* _Objectives_:
a) In the biography of Paolo Virzì, which screenwriter became his mentor?
b) Please pick up the biography of Paolo Virzì after its last sentence and continue it.

━━━━━ Page text ━━━━━

Italian film director, writer and producer

Paolo Virzì (/it/; born 4 March 1964) is an Italian film director, writer and producer.

==Early life and work==
Virzì was born in Livorno, Italy, in 1964, as the son of a Sicilian police officer in the Carabinieri and a former singer. After spending his early childhood in Turin in the north of Italy, Virzì's family moved back to Livorno where he grew up in the working class area of "Le Sorgenti". As a small boy, he started to cultivate his lifelong passion for literature: Mark Twain and Charles Dickens were among his favourite authors and their classic "coming of age" novels would later serve as a model for his screenplays.

As a teenager, Virzì's versatility was already in evidence as he threw himself into writing, directing and acting in plays for drama companies in Livorno. He formed an artistic partnership with his schoolmate Francesco Bruni, who would later become his trusted co-screenwriter. For a time, Paolo attended Literature and Philosophy classes at Pisa University and shot some short films and a few longer features that have since vanished in the annals of time. He then left Livorno for Rome, where he studied screenwriting at the historic Centro Sperimentale di Cinematografia film school, graduating in 1987. His teachers included prestigious film director, Gianni Amelio and the screenwriter of some of the greatest Italian movies of all time, Furio Scarpelli: Scarpelli was to play a crucial role in Virzì's life, becoming his mentor and his guide, his "maestro" in other words. Paolo co-wrote with Scarpelli the screenplay for Giuliano Montaldo's Time to Kill, based on the novel by Ennio Flaiano and starring Nicolas Cage. Between the late 1980s and early 1990s, he also co-wrote the screenplays of Turnè (On Tour) (1990) directed by Gabriele Salvatores, Condominio (1991) directed by Felice Farina and Centro Storico (1982) directed by Roberto Giannarelli. He also worked with the famous Neapolitan writer Raffaele La Capria on a TV movie A Private Affair directed by Alberto Negrin and adapted from the novel Una questione privata (A Private Affair) by Beppe Fenoglio, starring young British actor and star of Room with a View, Rupert Graves.

━━━━━ Listing ━━━━━

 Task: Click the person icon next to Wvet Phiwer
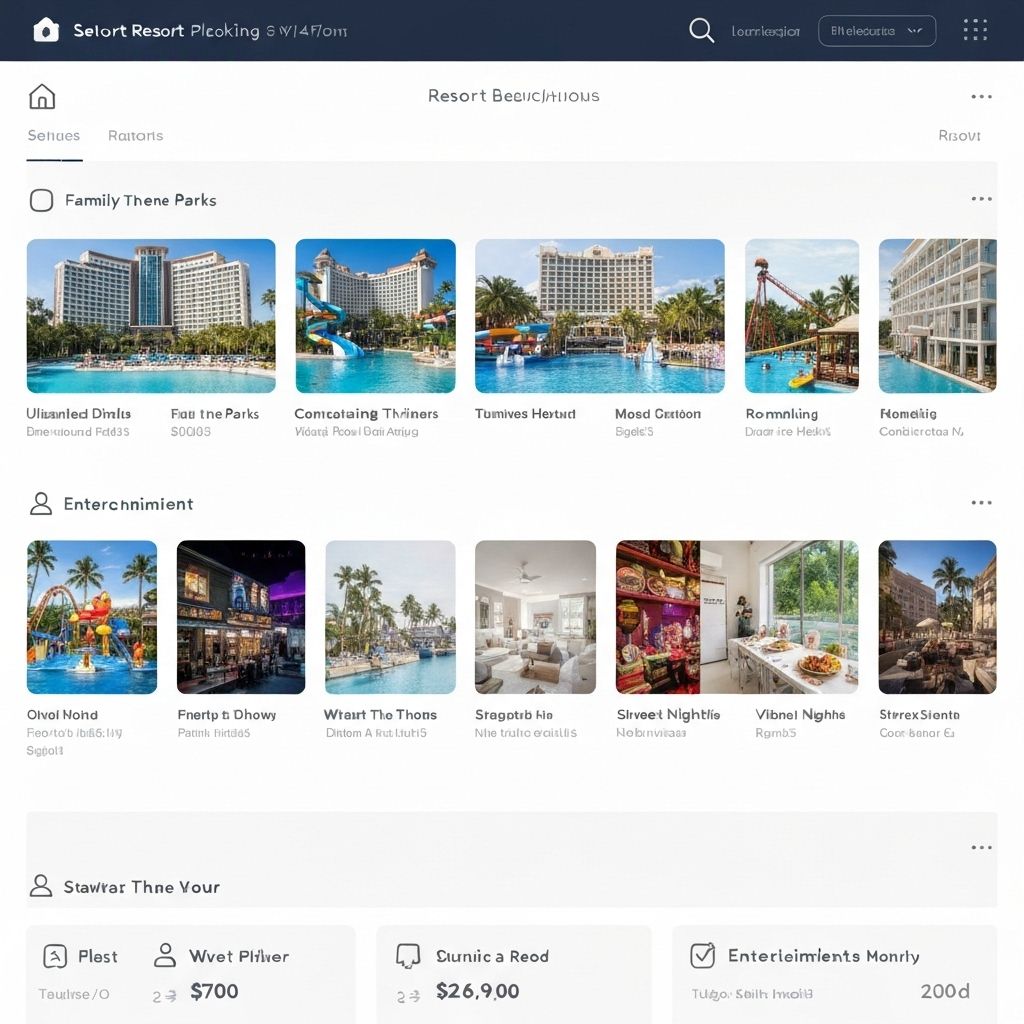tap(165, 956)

━━━━━
━━━━━ Listing ━━━━━

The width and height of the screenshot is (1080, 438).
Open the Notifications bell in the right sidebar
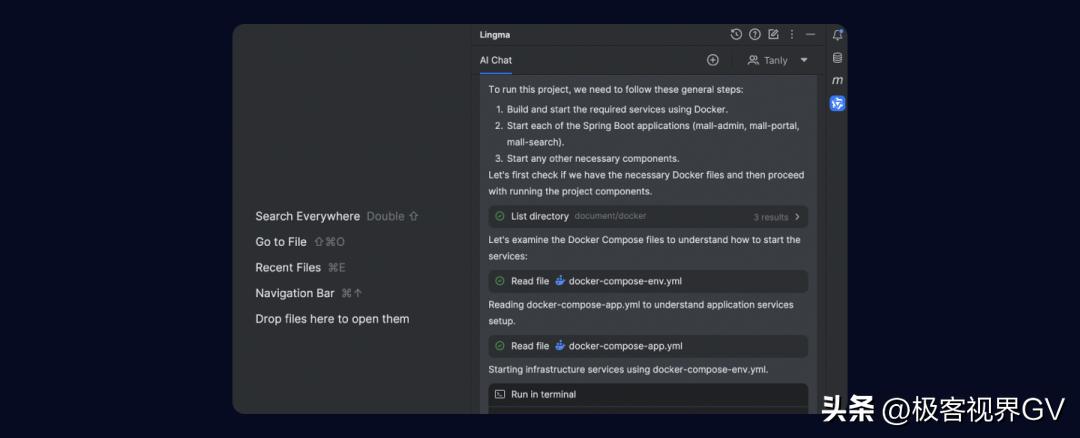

━━━━━

* _Final answers_:
a) Furio Scarpelli

b)
==Career==
Virzì made his directorial début in 1994, with La bella vita, originally titled Dimenticare Piombino (Forgetting Piombino) after the Tuscan city the film is set in. Virzì's first feature film stars Sabrina Ferilli and Massimo Ghini, and tells the story of a love triangle set against the backdrop of the irreversible identity crisis of the Italian working class. The movie was presented at the 1994 Venice International Film Festival and won the Ciak d'oro prize, the Nastro d'Argento (Silver Ribbon) award and the prestigious David di Donatello Award in the "Best New Director" category. With this début, Paolo revealed his exceptional talent in directing actors and in mixing drama with humor.

In his next film Ferie d'agosto (1995), featuring a stunning cast (Silvio Orlando, Laura Morante, Ennio Fantastichini, Sabrina Ferilli and Piero Natoli), the island of Ventotene sets the scene for a feud between two families on holiday. In this comedy, Virzì reflects on the political revolution that took place in Italy after the introduction of the majority electoral system, Silvio Berlusconi's entry into politics and the subsequent transformation of a country called to choose between one of two opposed political formations. Ferie d'agosto won the David Award for Best Film of the year.

Ovosodo (Hardboiled Egg) (1997), named after a neighbourhood in Livorno, is one of Virzì's most personal films. The lead role is played by Edoardo Gabbriellini, one of the new Italian film talents discovered by Virzi. Despite its strong ties to local accents and lifestyle, Ovosodo received wide acclaim from critics and audiences alike: the jury of the Venice International Film Festival presided over by Jane Campion, awarded Paolo Virzì the Jury Grand Prix.

In 1999, Virzì directed Baci e abbracci (Kisses and Hugs), a blend of fable, social comedy and a Christmas tale à la Dickens. Yet its most obvious reference is to Gogol's The Inspector General that had already inspired Luigi Zampa's Anni ruggenti in 1962. Baci e abbracci is an ensemble piece about a group of ex-factory workers who try to start up an ostrich farm in the middle of Tuscany. In this movie, Virzì once again portrays Italian provincial society seduced by the irresistible appeal of modernity. His younger brother, Carlo Virzì, who plays the frontman of a band called "Snaporaz", is in fact the author of the music of several of Virzì's films and made his own film début in 2006 with L'estate del mio primo bacio, written and scripted by Paolo.

The financial troubles of Vittorio Cecchi Gori, producer and distributor of Virzì's first films, slowed down the making of My Name Is Tanino (2002). Shot between Sicily, Canada and the United States, the shooting of the film was beset with difficulties: the screenplay written by Virzì, Francesco Bruni and the writer Francesco Piccolo had to be rewritten several times during the filming to counter financial cutbacks. The main actor was once again a newcomer, Corrado Fortuna, who plays a young man who escapes from his native Sicily to go to the United States in pursuit of the American dream.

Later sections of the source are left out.